7. Limitation of Liability
7.1 Maximum Liability Cap: Our total aggregate liability arising from or in connection with the Services (excluding the Indemnification obligation under Section 6) shall be limited to the amount of fees paid (or payable) by the Client to the Service Provider in the twelve (12) month period immediately preceding the date the claim arose. This liability cap is intended to satisfy the statutory test of "reasonableness" under the Unfair Contract Terms Act 1977 (UCTA 1977).
7.2 Exclusion of Damages: We shall not be liable for any indirect, consequential, special, or punitive damages, including, but not limited to, loss of profits, loss of goodwill, loss of business opportunity, or loss of data.
7.3 Mandatory Exclusions: Nothing in this Agreement shall limit or exclude Our liability for:
i. Death or personal injury caused by Our negligence.
ii. Fraud or fraudulent misrepresentation.
iii. Any liability that cannot be limited or excluded by applicable law.
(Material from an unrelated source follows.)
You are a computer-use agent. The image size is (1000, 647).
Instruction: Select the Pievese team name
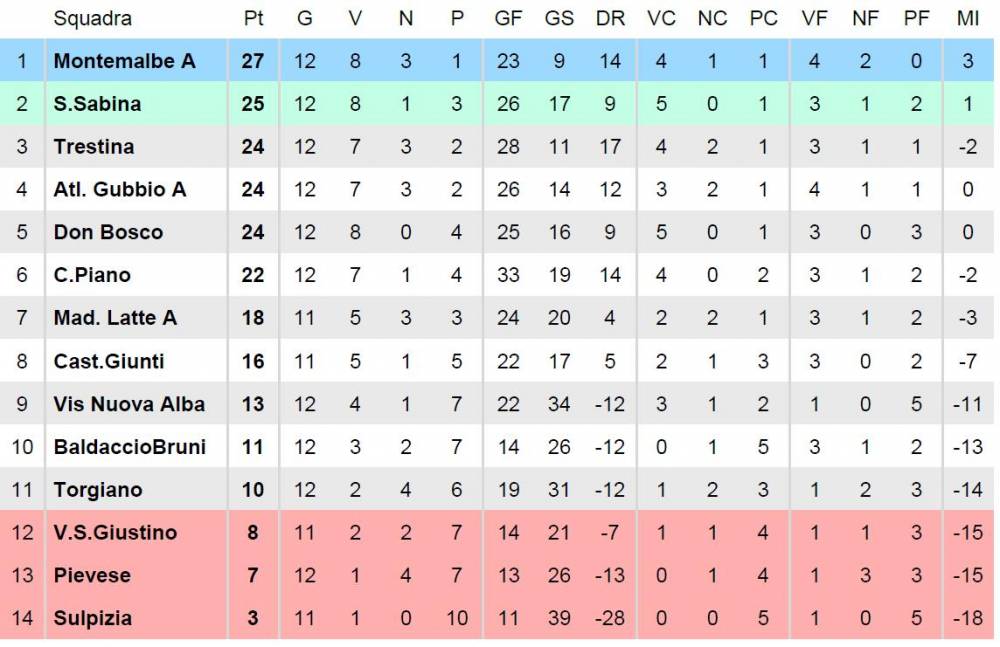pos(92,575)
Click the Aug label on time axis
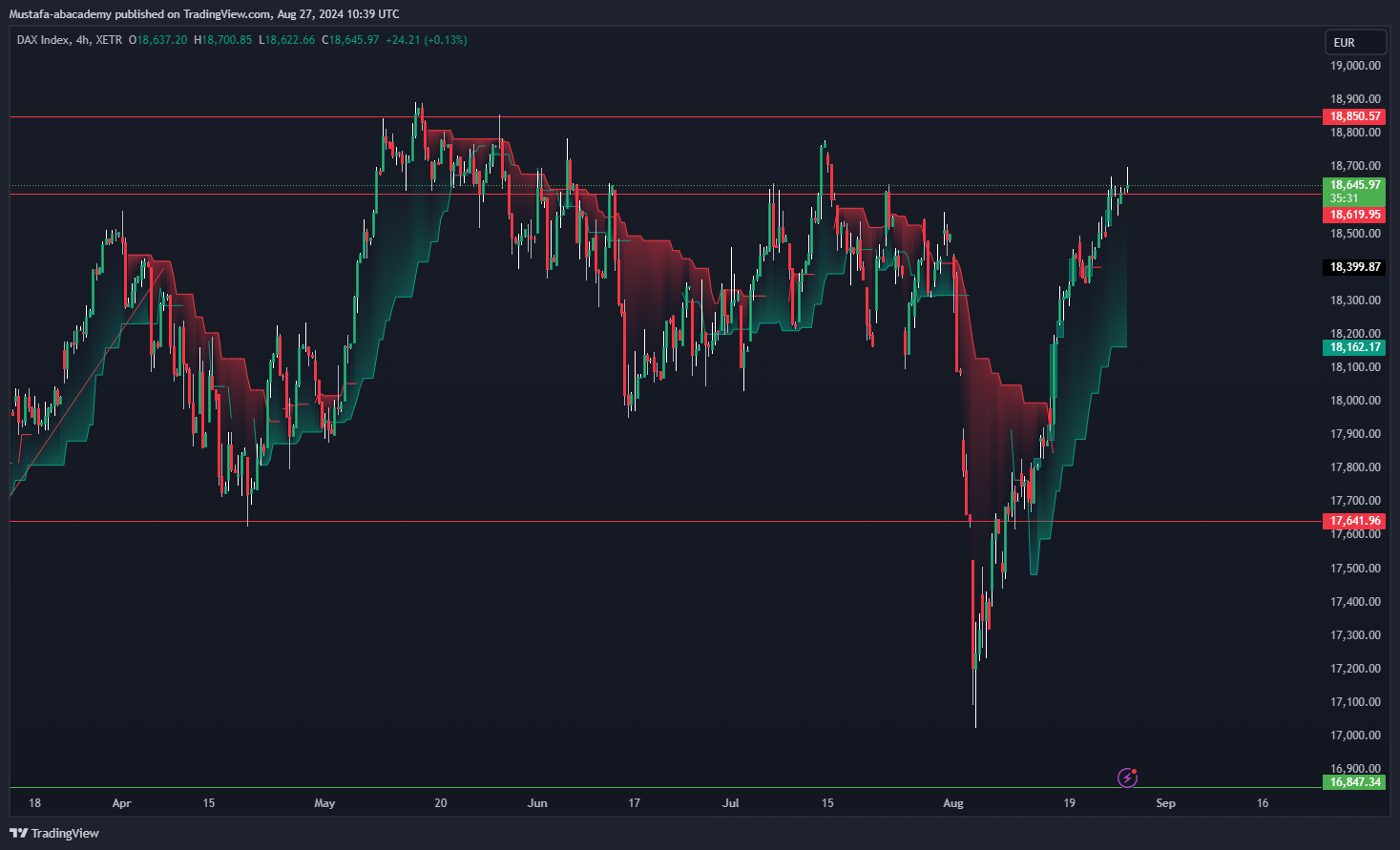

8. Registered Office and Address Service Obligations
The provision of the Registered Office Address is legally and operationally distinct from a commercial mailing address. If the Client purchases the Registered Office Service, they agree to the following mandatory conditions:
a. Strict Use Limitation: The ROA service is only for statutory mail from government bodies (HMRC, Companies House, courts/judiciary). It must not be used as a general business trading location or for receiving large volumes of commercial mail or parcels without purchasing a separate, appropriate business address service.
b. Compliance Check Gating: Use of the ROA is expressly blocked until the Client passes all AML/KYC screenings.
c. Fair Usage: Statutory mail from the judiciary system is subject to a "fair usage" policy to prevent the Service Provider from becoming a central point for excessive legal actions.
d. Address Misuse: Unauthorized use of the ROA (including using the address after service termination or without payment) is a material breach, and the Service Provider will immediately file Form RP07 and may report the misuse to Trading Standards or other authorities.
9. Governing Law and Dispute Resolution
This Agreement and any dispute or claim arising out of or in connection with it shall be governed by and construed in accordance with the laws of England and Wales. The parties irrevocably agree that the courts of England and Wales shall have exclusive jurisdiction to settle any dispute or claim arising out of or in connection with this Agreement.